[PATCH v3 2/6] x86/uaccess: Avoid barrier_nospec() in 64-bit __get_user()
Linus Torvalds
torvalds at linux-foundation.org
Fri Nov 22 09:16:12 AEDT 2024
On Thu, 21 Nov 2024 at 13:40, Josh Poimboeuf <jpoimboe at kernel.org> wrote:
>
> The profile is showing futex_get_value_locked():
Ahh.
> That has several callers, so we can probably just use get_user() there?
Yeah, that's the simplest thing. That thing isn't even some inline
function, so the real cost is the call.
That said, exactly because it's not inlined, and calls are expensive,
and this is apparently really critical, we can just do it with the
full "unsafe_get_user()" model.
It's not so complicated. The attached patch is untested, but I did
check that it generates almost perfect code:
mov %gs:0x0,%rax # current
incl 0x1a9c(%rax) # current->pagefault_disable++
movabs $0x123456789abcdef,%rcx # magic virtual address size
cmp %rsi,%rcx # address masking
sbb %rcx,%rcx
or %rsi,%rcx
stac # enable user space acccess
mov (%rcx),%ecx # get the value
clac # disable user space access
decl 0x1a9c(%rax) # current->pagefault_disable--
mov %ecx,(%rdi) # save the value
xor %eax,%eax # return 0
ret
(with the error case for the page fault all out-of-line).

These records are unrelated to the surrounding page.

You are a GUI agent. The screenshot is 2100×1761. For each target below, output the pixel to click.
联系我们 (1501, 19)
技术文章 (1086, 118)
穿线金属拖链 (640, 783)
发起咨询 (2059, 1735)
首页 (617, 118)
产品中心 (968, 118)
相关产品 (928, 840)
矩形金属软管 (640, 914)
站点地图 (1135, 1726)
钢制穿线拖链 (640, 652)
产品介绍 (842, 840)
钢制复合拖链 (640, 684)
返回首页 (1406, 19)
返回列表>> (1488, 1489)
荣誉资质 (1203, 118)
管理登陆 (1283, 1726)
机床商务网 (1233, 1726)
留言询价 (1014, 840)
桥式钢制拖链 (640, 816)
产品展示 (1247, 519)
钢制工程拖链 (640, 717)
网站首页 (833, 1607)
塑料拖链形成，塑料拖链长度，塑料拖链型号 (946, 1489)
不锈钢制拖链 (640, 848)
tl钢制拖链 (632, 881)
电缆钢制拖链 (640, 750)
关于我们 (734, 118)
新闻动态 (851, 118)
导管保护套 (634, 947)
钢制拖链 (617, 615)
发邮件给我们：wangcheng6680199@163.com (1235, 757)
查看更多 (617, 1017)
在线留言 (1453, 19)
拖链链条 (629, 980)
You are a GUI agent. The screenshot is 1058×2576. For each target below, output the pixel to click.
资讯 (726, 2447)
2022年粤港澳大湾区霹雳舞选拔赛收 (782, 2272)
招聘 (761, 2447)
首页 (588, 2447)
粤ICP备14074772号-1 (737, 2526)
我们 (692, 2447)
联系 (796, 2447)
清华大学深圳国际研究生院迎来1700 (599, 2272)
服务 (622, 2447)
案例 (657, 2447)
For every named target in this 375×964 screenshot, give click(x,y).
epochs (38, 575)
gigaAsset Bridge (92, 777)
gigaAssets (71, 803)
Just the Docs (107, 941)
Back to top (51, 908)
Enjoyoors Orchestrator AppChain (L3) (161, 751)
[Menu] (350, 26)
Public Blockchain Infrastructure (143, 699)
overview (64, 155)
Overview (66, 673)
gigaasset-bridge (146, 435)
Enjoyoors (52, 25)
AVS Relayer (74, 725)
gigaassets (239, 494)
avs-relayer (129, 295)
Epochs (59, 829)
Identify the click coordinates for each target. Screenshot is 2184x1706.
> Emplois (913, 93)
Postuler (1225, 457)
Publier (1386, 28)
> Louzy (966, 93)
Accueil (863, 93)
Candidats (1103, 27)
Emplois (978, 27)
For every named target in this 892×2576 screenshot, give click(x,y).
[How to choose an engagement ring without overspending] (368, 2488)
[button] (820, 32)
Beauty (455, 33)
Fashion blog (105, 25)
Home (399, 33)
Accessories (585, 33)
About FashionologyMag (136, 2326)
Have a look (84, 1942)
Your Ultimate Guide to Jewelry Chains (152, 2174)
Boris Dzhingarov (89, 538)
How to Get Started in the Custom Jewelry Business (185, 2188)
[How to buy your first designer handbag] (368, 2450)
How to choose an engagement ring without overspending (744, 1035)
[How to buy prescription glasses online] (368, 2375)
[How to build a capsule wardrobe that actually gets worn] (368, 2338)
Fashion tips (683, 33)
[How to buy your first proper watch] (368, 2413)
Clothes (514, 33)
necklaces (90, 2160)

So this should be _faster_ than the old __get_user(), because while
the address masking is not needed, it's cheaper than the function call
used to be and the error handling is better.
If you can test this and verify that it actually help, I'll take it as
a patch. Consider it signed-off after testing.
> Also, is there any harm in speeding up __get_user()? It still has ~80
> callers and it's likely to be slowing down things we don't know about.
How would you speed it up? We definitely can't replace the fence with
addressing tricks. So we can't just replace it with "get_user()",
because of those horrid architecture-specific kernel uses.
Now, we could possibly say "just remove the fence in __get_user()
entirely", but that would involve moving it to access_ok().
And then it wouldn't actually speed anything up (except the horrid
architecture-specific kernel uses that then don't call access_ok() at
all - and we don't care about *those*).